8. This calls to mind the fact that no evidence has been adduced of the existence of any tertium quid, arising from the union of the supposed electricities, founded on any property displayed by their resulting combination in the neutral state. It must, if it exist, constitute an anomalous matter, destitute of all properties, and of the existence of which we have no evidence, besides that founded on the appearance and disappearance of its alleged ingredients.
9. But however plausibly the discharges consequent to making a conducting communication from one electrified mass or surface to another mass or surface in an opposite state, may be ascribed to accumulations either of one or of two fluids, neither, according to one theory nor the other, is it possible to account satisfactorily for the stationary magnetism with which steel may be endowed, nor the transitory magnetism, or power of dynamic induction, acquired by wires transmitting galvanic discharges.
10. For the most plausible effort which has been made for the purpose of reconciling the phenomena of electro-magnetism with the theory of two fluids, or with that of one fluid so far as these theories are convertible, we are indebted to Ampere.
11. According to the hypothesis advanced by this eminent philosopher, the difference between a magnetized and an electrified body is not attributable to any diversity in the imponderable matter to which their properties are respectively due, but to a difference in the actual state or distribution of that matter. Statical polarity is the consequence of the unequal distribution of the two electric fluids whose existence he assumes; while magnetical polarity is the consequence merely of the motion of those fluids, which, in magnets, are supposed to gyrate in opposite directions about each particle of the mass. These gyrations are conceived to take place only in planes at right angles to the axis of the magnet; so that, in a straight magnet, the planes of the orbits must be parallel to each other.[60]
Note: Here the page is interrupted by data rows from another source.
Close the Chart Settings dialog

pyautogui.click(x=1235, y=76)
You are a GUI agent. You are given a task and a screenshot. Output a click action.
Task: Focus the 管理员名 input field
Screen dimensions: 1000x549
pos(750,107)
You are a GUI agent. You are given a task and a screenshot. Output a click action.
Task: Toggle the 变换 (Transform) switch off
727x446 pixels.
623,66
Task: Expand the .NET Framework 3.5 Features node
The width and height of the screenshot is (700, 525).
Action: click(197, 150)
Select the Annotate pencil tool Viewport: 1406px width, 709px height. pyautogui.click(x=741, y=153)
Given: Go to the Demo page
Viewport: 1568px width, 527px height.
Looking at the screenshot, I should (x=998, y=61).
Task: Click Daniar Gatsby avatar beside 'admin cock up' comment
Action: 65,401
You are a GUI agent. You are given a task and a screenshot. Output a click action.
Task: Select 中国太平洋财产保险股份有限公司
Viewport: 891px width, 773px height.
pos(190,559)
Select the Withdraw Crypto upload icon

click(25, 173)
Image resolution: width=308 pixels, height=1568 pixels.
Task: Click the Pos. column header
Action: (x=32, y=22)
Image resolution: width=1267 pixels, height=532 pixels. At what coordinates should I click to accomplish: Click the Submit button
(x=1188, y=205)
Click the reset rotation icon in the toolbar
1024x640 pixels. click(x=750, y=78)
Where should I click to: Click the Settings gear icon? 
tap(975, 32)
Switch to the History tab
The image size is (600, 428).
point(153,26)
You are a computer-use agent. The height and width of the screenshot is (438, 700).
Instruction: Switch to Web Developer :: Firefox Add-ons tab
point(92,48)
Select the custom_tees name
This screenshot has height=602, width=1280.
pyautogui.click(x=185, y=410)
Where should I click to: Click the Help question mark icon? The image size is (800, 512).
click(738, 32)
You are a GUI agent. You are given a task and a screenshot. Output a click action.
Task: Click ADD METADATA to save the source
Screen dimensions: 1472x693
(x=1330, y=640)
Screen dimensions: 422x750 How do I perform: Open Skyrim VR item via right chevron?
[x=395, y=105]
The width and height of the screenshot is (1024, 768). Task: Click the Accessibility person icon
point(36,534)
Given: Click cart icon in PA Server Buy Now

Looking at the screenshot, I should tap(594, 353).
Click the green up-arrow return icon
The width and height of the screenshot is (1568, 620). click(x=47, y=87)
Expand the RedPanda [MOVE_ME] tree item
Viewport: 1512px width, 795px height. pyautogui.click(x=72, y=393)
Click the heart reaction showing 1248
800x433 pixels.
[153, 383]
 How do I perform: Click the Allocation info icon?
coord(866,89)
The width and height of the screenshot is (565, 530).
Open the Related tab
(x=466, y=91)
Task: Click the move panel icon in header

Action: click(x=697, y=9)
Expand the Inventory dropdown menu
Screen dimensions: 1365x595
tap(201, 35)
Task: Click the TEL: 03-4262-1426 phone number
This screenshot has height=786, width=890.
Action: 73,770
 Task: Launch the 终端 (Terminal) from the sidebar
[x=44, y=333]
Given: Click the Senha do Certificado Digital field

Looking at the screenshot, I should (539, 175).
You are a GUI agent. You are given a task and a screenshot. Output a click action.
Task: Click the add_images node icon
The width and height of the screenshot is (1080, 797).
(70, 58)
12. The aggregate effect of all the minute vortices of the electrical fluids, in any one plane, bounded by the lateral surfaces of the magnet, is equivalent externally to one vortex, since, in either case, every electric particle on that surface will so move as to describe tangents to a circle drawn about the axis of the magnet. When the electrical vortices of the pole of one magnet conflict in their direction with those of another, as when similar magnetic poles are approximated, repulsion ensues; but if the vortices are coincident in direction, as when dissimilar poles are near, attraction takes place. When a current through a galvanized wire[61] concurs in direction with the magnetic vortices, as above described, attraction ensues; repulsion resulting when it does not so concur. Hence, the magnet, if movable, will strive to assume a position in which its electrical currents will not conflict with those of the wire on one side more than on the other; also the wire, if movable, will strive so to arrange itself so as to produce the same result, which can arrive only when the needle is at right angles to the wire, and its sides consequently equidistant therefrom.
13. Electric currents will produce magnetic vortices, and, reciprocally, magnetic vortices will produce electric currents. Hence the magnetism imparted to iron by galvanic spirals, and the Farradian currents produced by magnetized iron within spirals not galvanized.